Amid all of the other sources of consternation, concern and controversy raging in 2020, Fernando Tatis Jr. of the San Diego Padres started a firestorm this season by hitting a grand slam.
Those are some of the most exciting moments in baseball, when a ball clears the fence with three players already on base, and four runs cross the plate. But in swinging (and connecting) with a 3-ball, 0-strike count, Tatis broke one of baseball’s sacred and ancient unwritten rules: you never swing on a 3-0 count when your team has a big lead (the Padres led 10-3 at the time).
A few days later, Tatis did it again, stealing third base in a game that the Padres led by six runs. Nowhere is that declared a no-no in baseball’s voluminous and complicated rule book. It is just something passed down for generations, that players are supposed to know.
In the college hockey world, there are also two sets of rules. One of them is lengthy, official, and presented in book form by the people in places like USA Hockey and the NCAA. They define what makes a goal count, what constitutes a penalty for interference, how icing is determined, and literally hundreds of other nuances to the game.
The second set of hockey rules is not found in a book. It is passed down by coaches and players on the bench and in the locker rooms, and often enforced as strictly as anything that might land you in the penalty box for two minutes. Among the game's unwritten rules:
Do not step on the logo. This is a tradition that, with many locker rooms being remodeled, is going away. But 20 years ago, most teams had their logo inlaid in the carpet on the floor of their locker room, and you never, ever were allowed to step on it, at risk of being fined. Many new locker rooms have been designed with the logo on the ceiling, freeing up some much-needed floor space.
Never put your jersey on the floor. Just last week, Bill Watson (the 1985 Hobey Baker winner, who played and coaches at Minnesota Duluth) saw a player lay his jersey down on the floor of the locker room to take a picture of it. He made it very clear that such action is a no-no. Like an American flag, a game jersey is never supposed to touch the floor. Leave it on a hanger, or toss it in the post-game laundry basket, but never let it touch the carpet.
Do not cross the red line during warmups. Your team is on one half of the ice. The opponents are on the other. The captains will come to the center ice dot to talk to the officials, but you never cross the line. If one of your team’s pucks slides into the opponent’s end of the rink, just let it go.
Shoot low on your starting goalie in warmups. One of the myriad quirks about goalies is that they like to “feel the puck” as they prepare for a start. They do not like to feel it against their shoulders or their helmet. During warmups, the accepted rule is that you shoot low on your goalie, giving them a chance to kick out a few pucks with their legs and their stick, to get a feel for what is coming. Shooting high, which more often than not misses the net entirely, serves nobody well.
Rookies know their place. The recent stories from Canadian major junior hockey of the hazing that new players have had to endure are downright disturbing.
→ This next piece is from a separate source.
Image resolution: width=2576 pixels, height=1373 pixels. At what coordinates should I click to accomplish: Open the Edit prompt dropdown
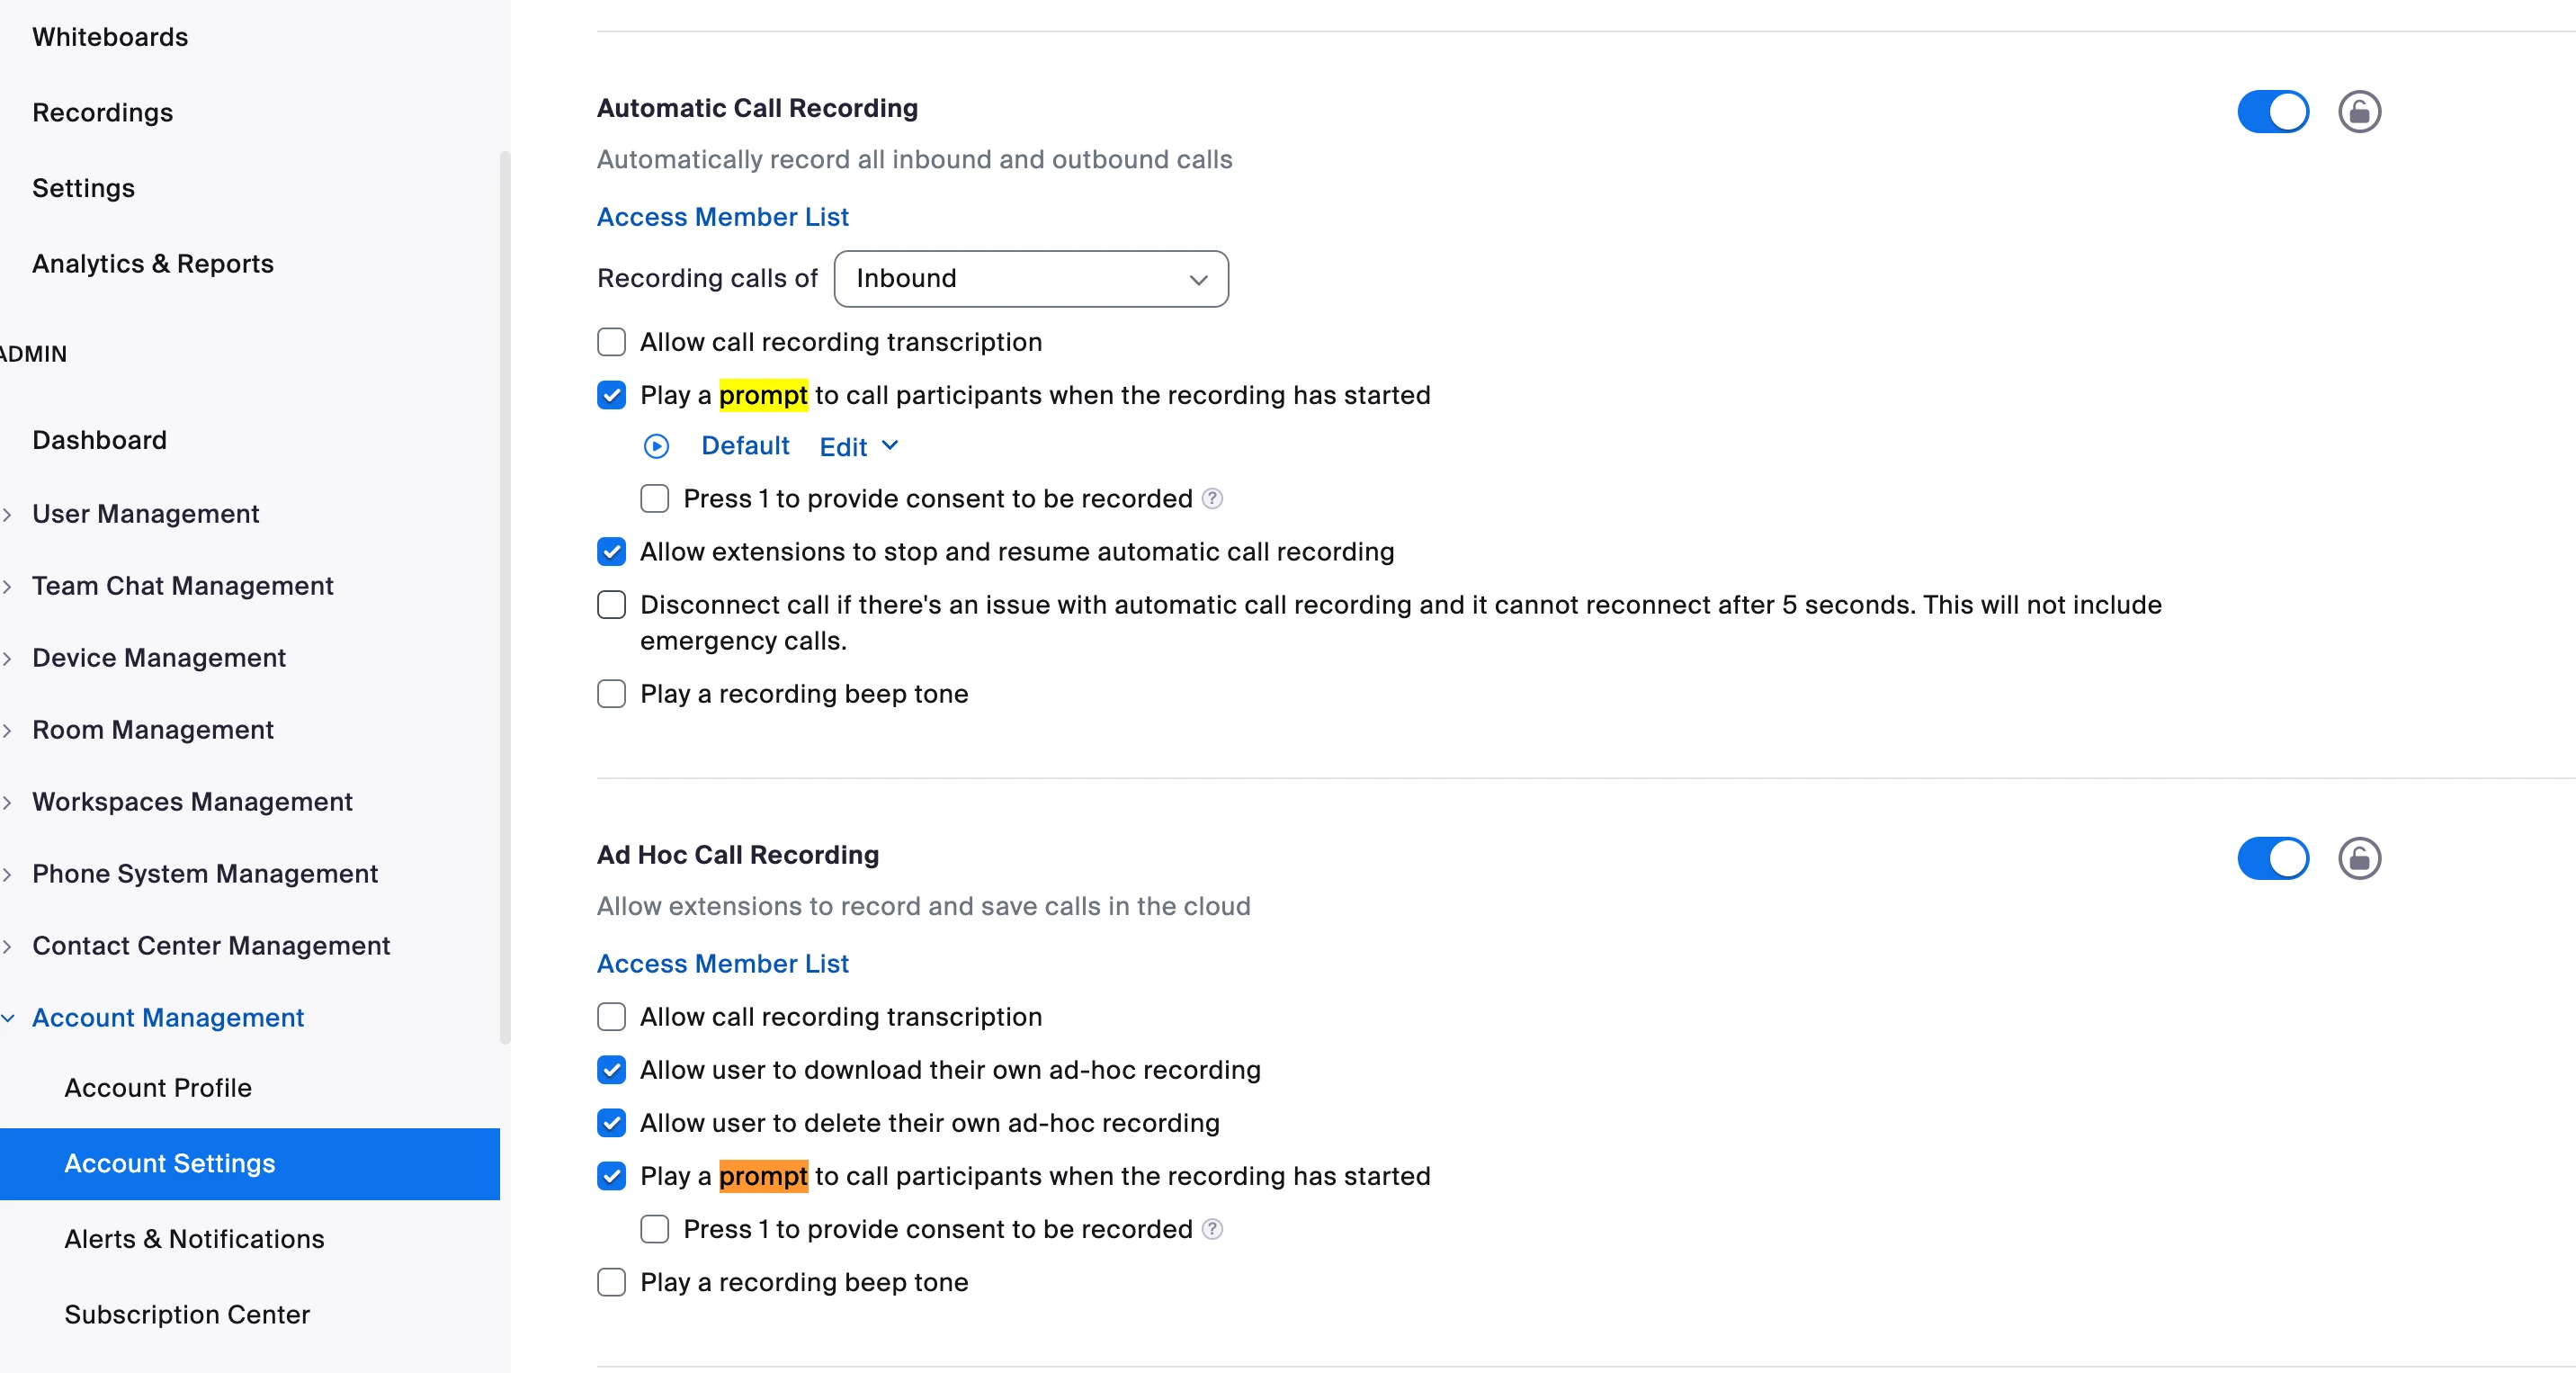pyautogui.click(x=858, y=446)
Rituals designed to hurt and humiliate new players have for the most part been weeded out of the college game, but that’s not to say a first-year player enjoys full rights and privileges. Among the accepted hierarchy of any team, the freshmen are assigned duties like hauling the stick bags, picking up the pucks after warmups, and eating last at team meals. They also take the front seats on the team’s bus or plane, as the more coveted seats toward the back are reserved for veterans.
Battle Hymn of the Republic/Stick Salute after sweeps. This one applies to the Minnesota Gophers only, but there has been a tradition for generations that a sweep in Minneapolis is celebrated with sticks and a song. Late in a Saturday night game, after a Friday Gophers win, with the home team comfortably ahead, the U of M pep band has been known to crank up “the Battle Hymn of the Republic” with a minute left on the clock, as students stand and wave in rhythm. After the postgame handshake, the Gophers players form a circle at center ice (often waiting, while that night’s hero completes a postgame TV interview) then offers a stick salute to the fans.
You will not find any of that tradition in any official rule book for college hockey, but the unwritten rules of the game are part of the fabric that makes the sport so beloved by players, coaches and fans from coast to coast.